The list goes on. People often bring up Algeria’s Armed Islamic Group (GIA), a terrorist group that knows few competitors. But it’s not like the GIA rose to prominence out of nowhere. Until 1991, Algeria had been home to the Arab world’s most promising democratic experiment. But, then, the U.S. and France tacitly (and actively) supported the military coup that annulled the results of what was, up until then, the most freest parliamentary elections the Arab world had seen for quite some time. Canceling elections when you don’t like results in a time-tested way to start a civil war, and Algeria was no exception. Out of the ashes of democracy, the GIA would come to be.

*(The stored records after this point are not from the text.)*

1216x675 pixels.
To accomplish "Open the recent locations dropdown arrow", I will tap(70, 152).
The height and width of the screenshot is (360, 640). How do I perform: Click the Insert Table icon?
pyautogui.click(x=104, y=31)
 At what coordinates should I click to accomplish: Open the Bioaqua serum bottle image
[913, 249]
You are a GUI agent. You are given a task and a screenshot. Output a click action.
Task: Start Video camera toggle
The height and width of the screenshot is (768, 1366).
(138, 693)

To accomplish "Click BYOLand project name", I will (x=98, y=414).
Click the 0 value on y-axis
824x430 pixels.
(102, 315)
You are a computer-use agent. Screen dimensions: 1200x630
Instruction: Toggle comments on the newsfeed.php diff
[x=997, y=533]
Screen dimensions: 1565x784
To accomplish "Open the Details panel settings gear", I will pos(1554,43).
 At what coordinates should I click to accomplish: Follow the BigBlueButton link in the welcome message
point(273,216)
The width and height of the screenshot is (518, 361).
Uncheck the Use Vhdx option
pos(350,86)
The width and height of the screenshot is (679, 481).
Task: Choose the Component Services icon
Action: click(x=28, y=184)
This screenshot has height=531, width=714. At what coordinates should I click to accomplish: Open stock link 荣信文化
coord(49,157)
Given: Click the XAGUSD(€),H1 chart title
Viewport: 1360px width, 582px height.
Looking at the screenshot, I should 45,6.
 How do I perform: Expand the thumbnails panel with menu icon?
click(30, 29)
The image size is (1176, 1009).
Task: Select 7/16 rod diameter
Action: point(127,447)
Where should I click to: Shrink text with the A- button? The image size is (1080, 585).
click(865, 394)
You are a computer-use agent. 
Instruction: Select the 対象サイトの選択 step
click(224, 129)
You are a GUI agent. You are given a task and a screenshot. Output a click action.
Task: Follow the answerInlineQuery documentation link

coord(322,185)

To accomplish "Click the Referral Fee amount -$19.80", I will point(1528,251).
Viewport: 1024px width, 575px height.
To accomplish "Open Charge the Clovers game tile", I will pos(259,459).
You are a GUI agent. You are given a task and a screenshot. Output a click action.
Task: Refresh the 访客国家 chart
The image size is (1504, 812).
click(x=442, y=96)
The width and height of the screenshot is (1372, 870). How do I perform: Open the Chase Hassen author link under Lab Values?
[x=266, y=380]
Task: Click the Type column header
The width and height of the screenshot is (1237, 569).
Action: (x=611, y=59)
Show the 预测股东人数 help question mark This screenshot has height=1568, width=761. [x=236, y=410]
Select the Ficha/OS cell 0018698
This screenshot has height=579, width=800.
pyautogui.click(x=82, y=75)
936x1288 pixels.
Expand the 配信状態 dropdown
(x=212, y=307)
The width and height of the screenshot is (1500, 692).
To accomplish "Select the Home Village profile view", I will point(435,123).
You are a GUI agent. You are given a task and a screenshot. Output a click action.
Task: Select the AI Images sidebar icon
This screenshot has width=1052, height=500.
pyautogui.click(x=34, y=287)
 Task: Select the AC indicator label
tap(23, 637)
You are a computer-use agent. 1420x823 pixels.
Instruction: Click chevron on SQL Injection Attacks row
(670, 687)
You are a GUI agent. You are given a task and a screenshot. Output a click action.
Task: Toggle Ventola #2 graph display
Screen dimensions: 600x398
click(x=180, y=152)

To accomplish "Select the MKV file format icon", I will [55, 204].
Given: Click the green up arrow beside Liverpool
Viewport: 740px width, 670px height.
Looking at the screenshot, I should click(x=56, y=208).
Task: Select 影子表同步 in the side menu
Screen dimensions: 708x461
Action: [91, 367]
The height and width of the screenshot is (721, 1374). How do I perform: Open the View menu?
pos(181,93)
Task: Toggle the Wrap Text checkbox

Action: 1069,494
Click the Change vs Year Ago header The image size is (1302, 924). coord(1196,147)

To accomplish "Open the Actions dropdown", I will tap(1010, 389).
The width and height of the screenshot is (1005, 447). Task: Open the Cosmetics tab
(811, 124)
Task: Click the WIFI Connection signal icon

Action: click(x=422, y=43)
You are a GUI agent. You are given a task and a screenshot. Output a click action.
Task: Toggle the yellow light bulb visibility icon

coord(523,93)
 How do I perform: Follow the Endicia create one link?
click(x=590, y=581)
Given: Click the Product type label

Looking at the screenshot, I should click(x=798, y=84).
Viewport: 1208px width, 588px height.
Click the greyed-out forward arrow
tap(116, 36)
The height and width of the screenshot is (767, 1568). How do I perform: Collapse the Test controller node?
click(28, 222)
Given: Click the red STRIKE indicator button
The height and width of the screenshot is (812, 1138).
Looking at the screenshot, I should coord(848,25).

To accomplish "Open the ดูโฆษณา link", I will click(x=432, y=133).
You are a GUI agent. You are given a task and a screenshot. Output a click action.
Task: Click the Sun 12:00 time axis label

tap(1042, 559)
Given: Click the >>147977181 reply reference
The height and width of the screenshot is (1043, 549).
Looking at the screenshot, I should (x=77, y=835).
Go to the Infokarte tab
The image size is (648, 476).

Let us look go further and take a closer look at the roots of today’s jihadism. Central to Islamic extremism is the idea of takfir– the act of declaring a Muslim to be an infidel, which then legitimates the shedding of his or her blood. Takfir, in its modern form, was born in the prisons of Gamal Abdel Nasser. Sayyid Qutb, who many consider to be the intellectual godfather of jihadism, was radicalized in prison. He was brutally tortured by prison guards, while many of his associates were executed (this would eventually be his fate as well). For Qutb, this introduced an element of cognitive dissonance. How could his fellow Muslims be doing such things, resorting to such brutality? This demanded some kind of rationalization. His answer was that his tormentors were not and could not be Muslims. They came to be seen as part of a world separate from Islam. These were kafirs, people who had renounced their Islam and chosen the path of jahilayya (ignorance). This is – waterboarding enthusiasts take note – what torture can do. For more on the torture-terror link, see Lawrence Wright’s seminal article on the evolution Ayman al-Zawahiri. He wasn’t always a full-blown terrorist, but he became one. The question is how and why?


In short, the Muslim world has become a tragic, dangerous place. This much we can agree on. But it’s much important to understand how this came to be. What is, in essence, a political problem demands political solutions, not unrealistic talk about an “Islamic reformation” that will likely never come, at least not in the way we envision it.